II. The touch-stone of spiritual success is obedience. There is no room for willfulness in the better life. Saul was determined to have his own way and he had it. The turning point in his life was in his famous campaign against the Amalekites. The Lord had said, “Go and smite Amalek, and utterly destroy all that they have, and spare them not.” The result was an utter rout of the enemy; “Saul smote the Amalekites from Havilah until thou comest to Shur; and he took Agag, the king, alive; and spared also the best of the sheep and the oxen and the fatlings, and would not utterly destroy them.” On his return from battle he met Samuel and said, ” Blessed be thou of the Lord; I have performed the commandment of the Lord.” And Samuel said, ” What meaneth then this bleating of sheep and lowing of oxen which I hear?” The truth was, Saul had spared Agag to grace his own triumph; but he was probably right when he excused himself further by saying, “I have spared the sheep and oxen to sacrifice unto the Lord thy God.” And the prophet said, “Why didst not thou obey the voice of the Lord? To obey is better than sacrifice, and to hearken than the fat of rams.” And rending his mantle, he said, “The-Lord hath rent the kingdom of Israel from thee this day.”

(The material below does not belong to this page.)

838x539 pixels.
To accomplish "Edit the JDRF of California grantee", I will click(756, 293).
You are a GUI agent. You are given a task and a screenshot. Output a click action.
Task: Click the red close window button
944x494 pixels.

The beginning of the higher life is in a covenant of absolute subjection to the divine will. There must be no reservation. There can be no willfulness. “Ye are my friends, if ye do whatsoever I command you.” No half-hearted service will answer. ” My son give me thy heart.” All or nothing! We cannot serve God and have our own way. “Whatsoever he saith unto you, do it.”

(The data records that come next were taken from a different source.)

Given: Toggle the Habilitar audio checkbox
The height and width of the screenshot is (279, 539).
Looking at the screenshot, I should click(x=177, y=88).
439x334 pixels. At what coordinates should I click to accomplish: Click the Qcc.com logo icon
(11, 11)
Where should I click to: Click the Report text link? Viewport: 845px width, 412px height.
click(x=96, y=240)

III. There is such a thing as “grieving the Spirit” this is for those who profess to be the people of God. For the impenitent there is another phrase, ” quenching the Spirit”; this is done in rejecting the overtures of mercy which are extended from time to time, as one puts out a kindling flame by repeatedly throwing water upon it. But we *’ grieve ” those whom we profess to love, our friends, our mothers, our counselors; we grieve them by repeated slights and affronts and inattentions. Our best friend is the Holy Spirit; he is constantly urging us to larger measures of grace and virtue and fruitfulness. He is grieved when we refuse his invitations and admonitions. He is grieved by habitual disobedience, by worldliness, by neglect of known duty, by persistence in sin. And with what result? Coldness of heart, discomfort, self-accusation, departure farther and farther from God. Then misery and hopelessness; no more Urim and Thummim; no more blessed visions in the night watches; no more walking with God in the cool of the day. We feel ourselves to be as Saul was, alone, forsaken. The awful consummation of such a course is seen in the bitterness of Christ’s anguish on the cross, when, not for himself, but in behalf of those who have exposed themselves to this grievous pain of abandonment, he cried, “My God! My God! Why hast thou forsaken me?”

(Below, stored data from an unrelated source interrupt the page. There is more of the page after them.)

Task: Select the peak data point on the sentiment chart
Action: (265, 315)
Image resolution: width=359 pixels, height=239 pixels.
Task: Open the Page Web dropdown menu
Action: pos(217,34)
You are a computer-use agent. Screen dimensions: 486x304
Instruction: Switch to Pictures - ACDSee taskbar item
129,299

IV. But we must have some sort of religion. I call you to witness that no matter how far we may have wandered from our original devotion to Christ, we cannot live without some form of devotion. The soul craves it. If we cannot find God, we shall seek the witch of Endor. We know that we belong to two worlds. We must keep up our communication with the invisible and supernatural. The soul’s thirst must be slaked at wayside pools if not at the river of life.

Whither shall we go in our wandering? Into atheism? That is most unnatural; the evidence of “a power not ourselves making for righteousness” is so interwoven with the fibers of our being that denying God is like wrenching off an arm or plucking out an eye. It is the fool, and the fool only, who hath said in his heart, ” There is no God.”

If not into atheism, where then? Into rationalism? To reject the revelation from above in order that we may follow the dictates of unaided reason is pure willfulness; it leads us into all manner of error and unbelief. We wander about like a man lost on the prairie, with no landmarks anywhere, A level stretch of boundless, monotonous prospect on every side ; no path except that made by our own foot-prints, to which we ever return. We refuse to get our bearings from the only hopeful quarter, the stars that shine in heaven above us. This is to be lost indeed.

Or if not into rationalism, perhaps into agnosticism? This is the logical outcome of the habit of rejecting truths which are constantly set before us. We begin by doubting and end by saying, “I know not. There may be a God; but I cannot see him. It is possible that there is a future life; but no one has returned to speak definitely about it. The Scriptures may be true; but there is a difference of opinion, and I am not wise enough to solve it.” So we find ourselves at the last like those eyeless fish in the waters of the Mammoth Cave, who have nothing but scars to show that once they could see.

Or it may be that we find ourselves joined to some form of base superstition. Saul was a spiritualist. I do not say that there is no truth underlying this most specious form of falsehood. But for the so-called “spiritualism” of these times I have no feeling but of contempt and abhorrence. The idea that our dear ones who have gone to glory, to sit at the feet of

Jesus in the heavenly splendors, should return to earth to tap tables and hide in cabinets and submit to materialization in darkened rooms, to drivel sentimental nothings and meaningless trivialities at the call of male and female transcendentalists of generally doubtful character, is too puerile and contemptible for a moment’s thought. And experience proves that danger lies that way.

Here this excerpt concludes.